The event will take place at Trinity Church, located at 361 Sumner Ave. in Springfield, on Saturday Nov. 4 from 10 – 12 and will feature GTC’s own Harvest Pancakes as well as locally grown and homemade items, all cooked up by GTC youth, Board members and volunteers.  There will also be raffles featuring local businesses.  Guests will be invited to make a contribution in support of GTC’s youth leadership development and food justice work.

The group’s goal is to raise $60,000 to support its youth leadership development program and the opening of a permanent Farm Stand at their new Walnut Street Farm in Springfield. The event’s  theme — Generation Germination — highlights the impact of the group’s youth development work on Springfield and beyond.

“We’re at an exciting point in our organization’s growth,” said Ibrahim Ali, GTC’s co-director.  “Our Walnut Street Farm will be GTC’s permanent base in the community for years to come. Imagine a permanent farm stand providing affordable, locally grown food to city families and run by youth leaders, and a greenhouse growing food year round for the community. All this and more is possible with the community’s support.”

The Nov. 4 Pancake Breakfast and campaign launch will spotlight GTC’s growth on Walnut Street, the leadership of local youth, and the importance of the movement for food justice in Springfield and beyond.

“Food justice is about ensuring that all families, no matter where they live or how much money they have, have access to healthy, affordable food,” said Liz O’Gilvie, GTC’s Board chair.  “At GTC we work to create that through developing our community’s largest untapped resource — our young people.”

 

Advance tickets are $5 per person, $3 per child under 13, and can be ordered at gtcspringfield.org. Tickets can also be purchased at the door. Event sponsors include River Valley Market,  the Harvard Pilgrim Healthcare Foundation, Whole Foods, Equal Exchange, Mi Tierra, Home Inspections by Marco, Cold Spring Orchard, Our Journey Fitness/Garden of Eat’n, Wheelhouse Farm Truck, EPICenter and Deans Beans.

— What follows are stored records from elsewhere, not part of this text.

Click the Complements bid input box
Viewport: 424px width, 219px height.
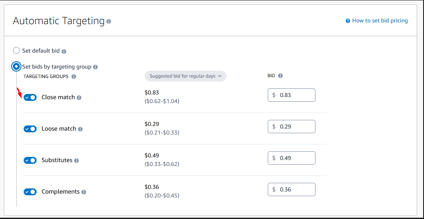point(296,190)
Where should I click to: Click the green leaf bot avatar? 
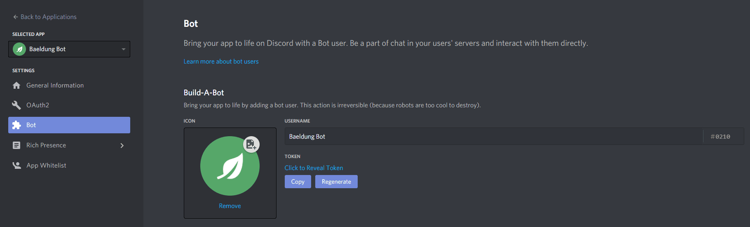click(230, 166)
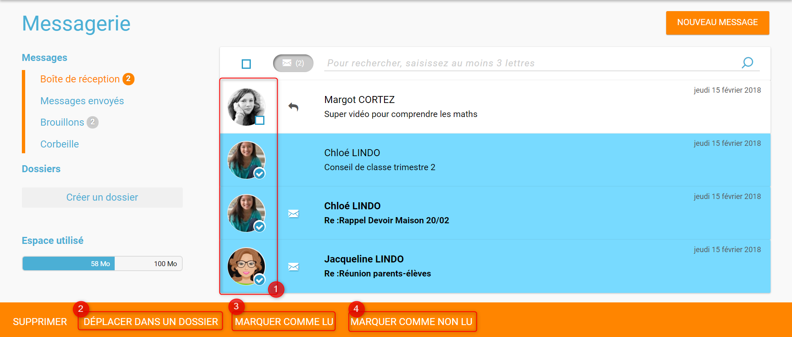Open the Corbeille folder

pyautogui.click(x=60, y=144)
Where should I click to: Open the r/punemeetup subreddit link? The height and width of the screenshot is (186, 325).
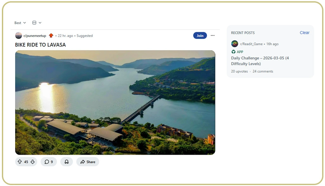click(35, 36)
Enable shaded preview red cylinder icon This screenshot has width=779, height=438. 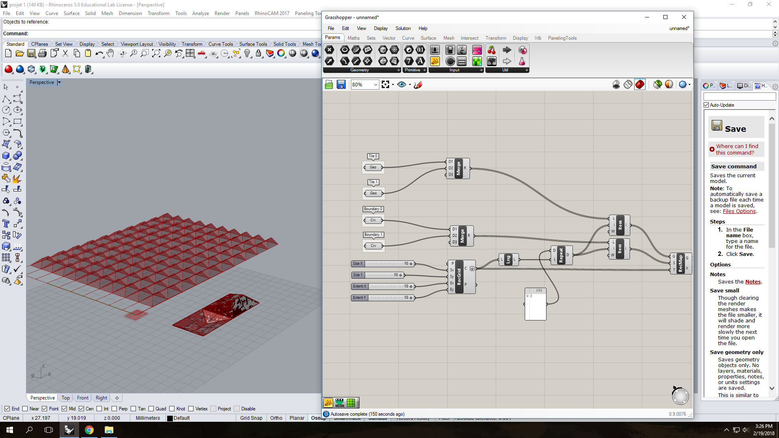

Gardening the Community began in 2002 as a small garden on Springfield’s Central Street working with just 5 youth. The organization is now a year-round food justice and urban farming program operating on three sites, including the farm the program is developing on Walnut Street in the heart of the Old Hill and Six Corners neighborhoods. The group distributes 23,000 pounds of locally grown produce each year to Springfield families, grown by its youth and by neighboring farms. Families can buy GTC’s affordable, pesticide-free produce at a pop-up farm stand on Thursdays on Hancock Street, as well as at the City Soul Farmer’s Market on Saturdays. Youth leadership development is integrated into all of the organization’s work.